:: Extracted entries ::

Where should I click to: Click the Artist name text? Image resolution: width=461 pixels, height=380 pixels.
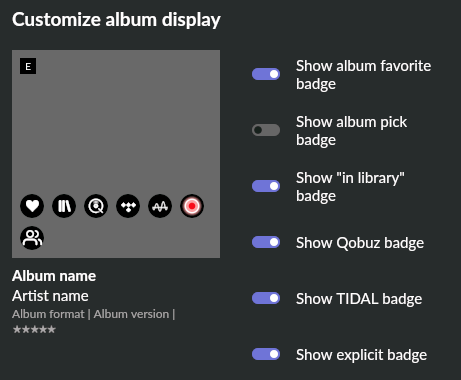[x=50, y=296]
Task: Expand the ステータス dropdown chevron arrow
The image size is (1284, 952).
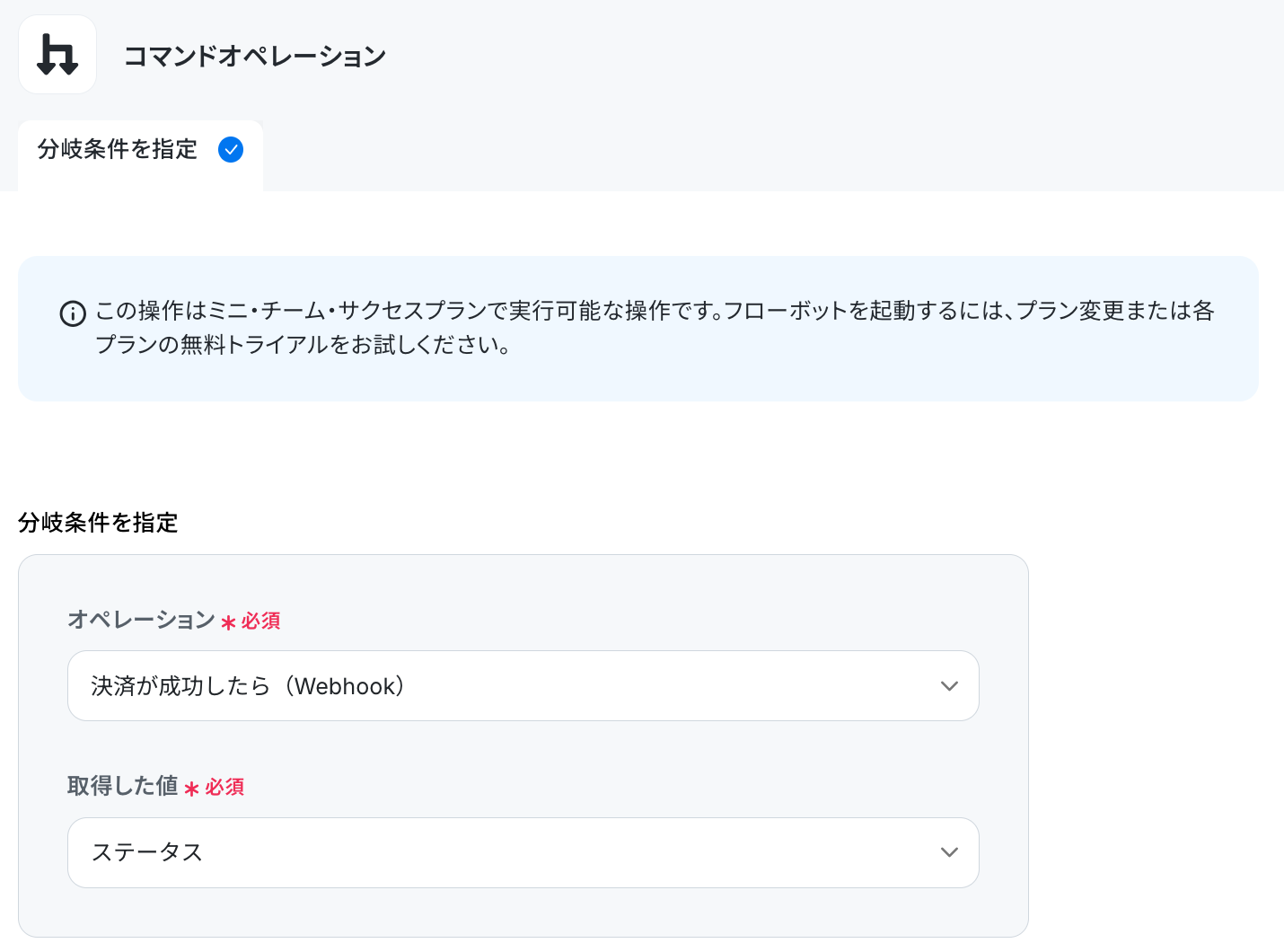Action: click(x=949, y=852)

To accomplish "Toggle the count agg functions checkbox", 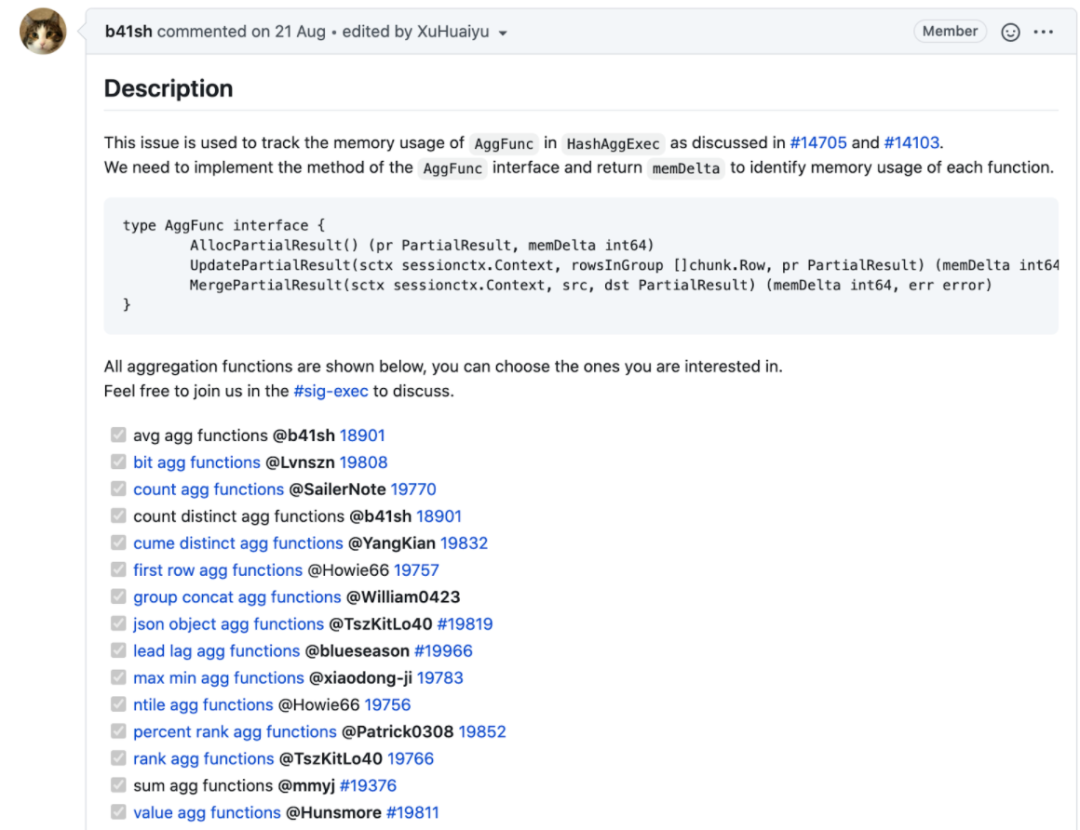I will click(118, 490).
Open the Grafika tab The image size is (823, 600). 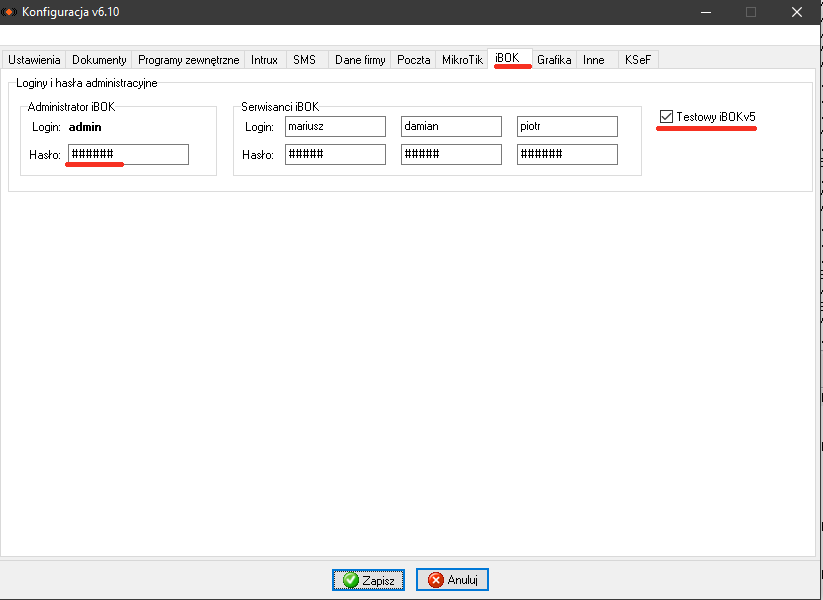coord(554,60)
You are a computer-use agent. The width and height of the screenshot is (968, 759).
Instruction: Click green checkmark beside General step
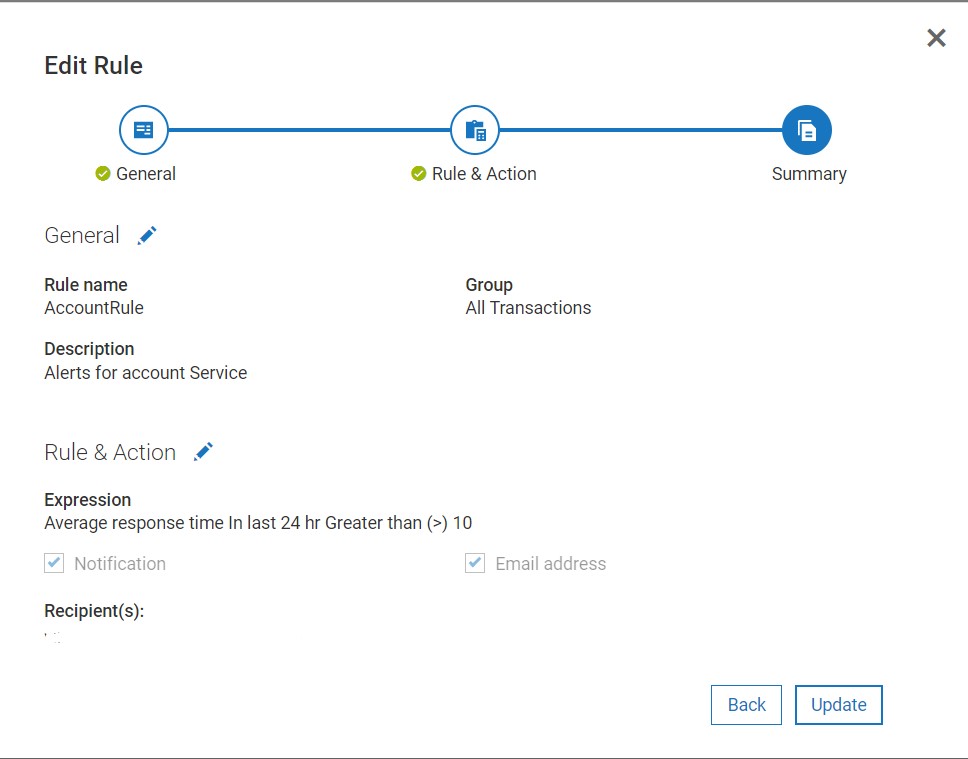click(x=103, y=174)
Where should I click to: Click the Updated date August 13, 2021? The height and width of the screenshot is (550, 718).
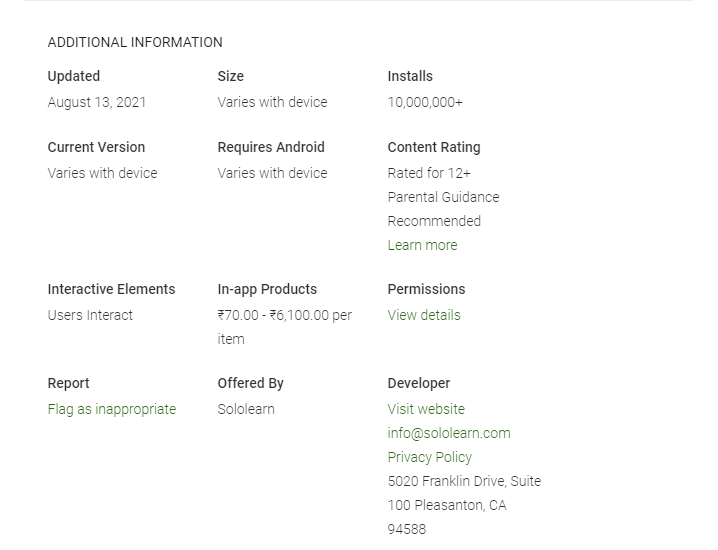(x=97, y=102)
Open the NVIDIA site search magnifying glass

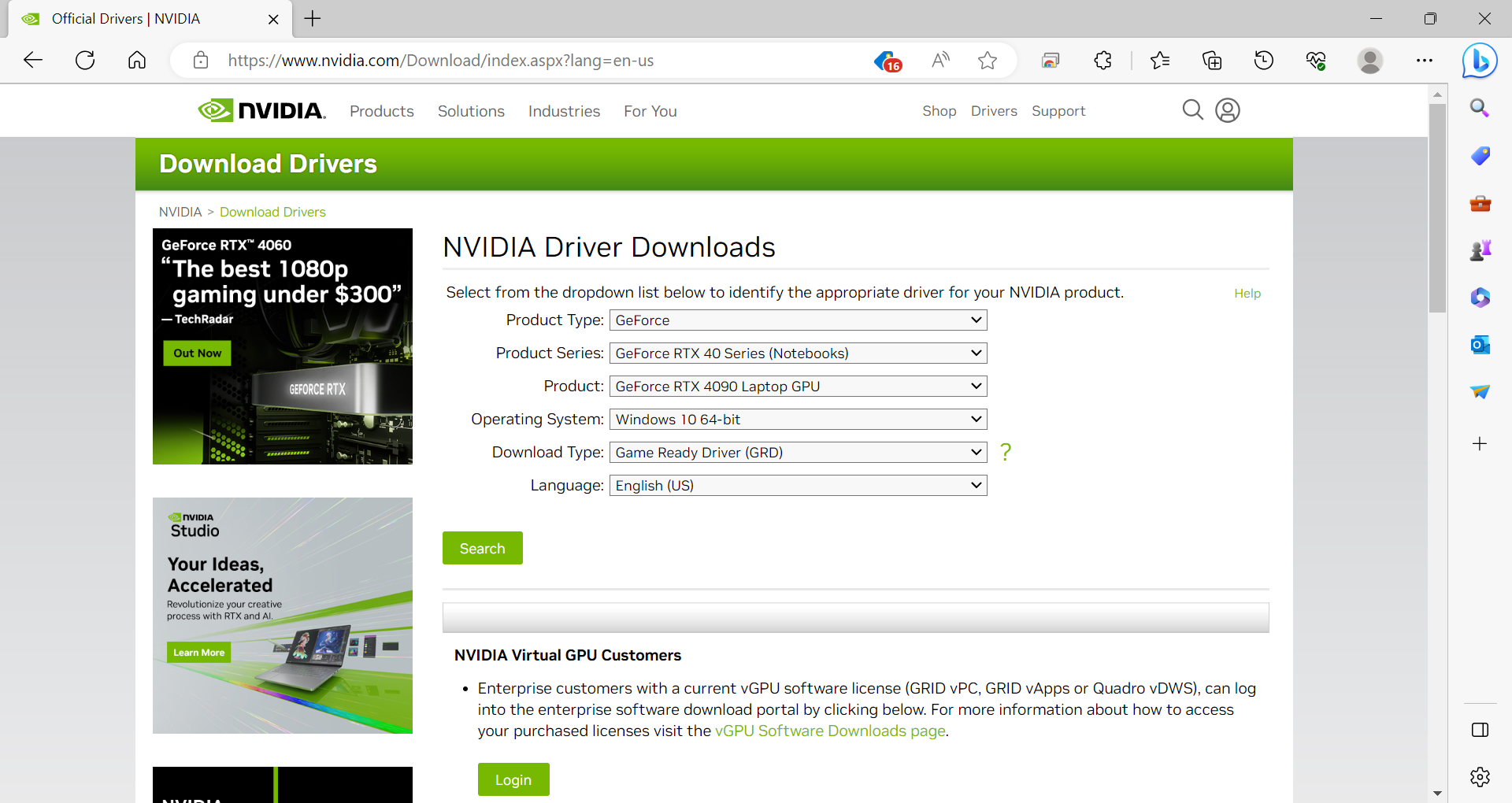click(1192, 110)
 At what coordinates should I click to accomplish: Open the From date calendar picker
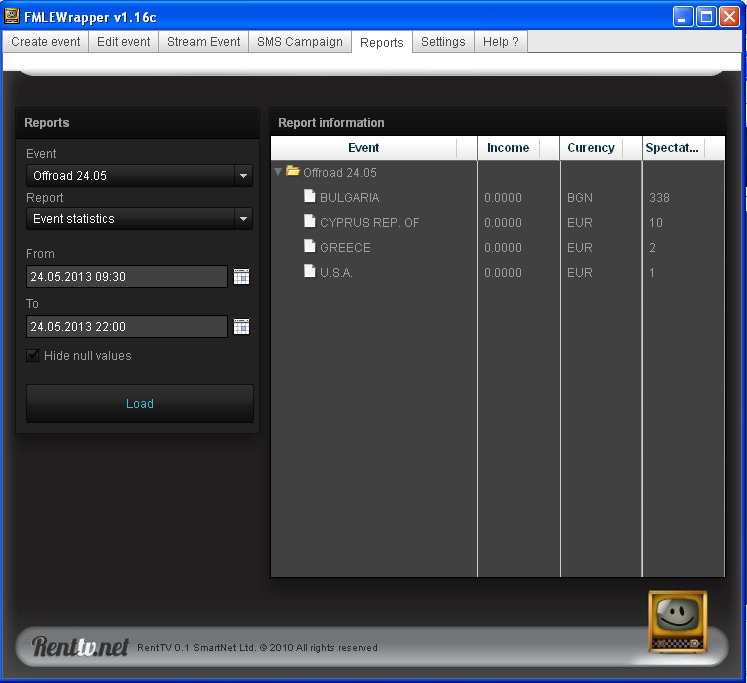(241, 276)
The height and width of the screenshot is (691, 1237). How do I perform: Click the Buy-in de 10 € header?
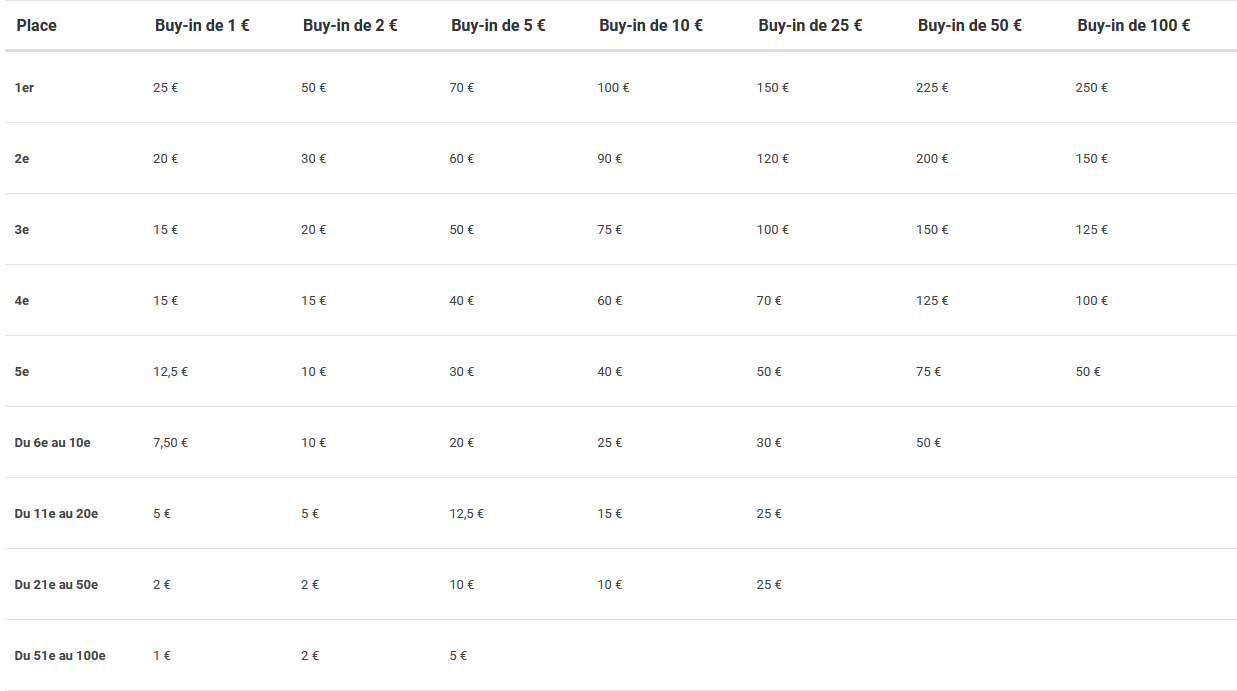[x=651, y=26]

:: Goal ::
Copy out everything from the line containing "At what coordinates" down to the end of the records, requests included, and shift every coordinate in the answers up by 26. Leave out the pictures.

:: Completed task ::
 At what coordinates should I click to accomplish: Open the From date calendar picker
(267, 302)
The height and width of the screenshot is (691, 1237). How do I perform: Click the Buy-in de 10 € header?
[x=677, y=52]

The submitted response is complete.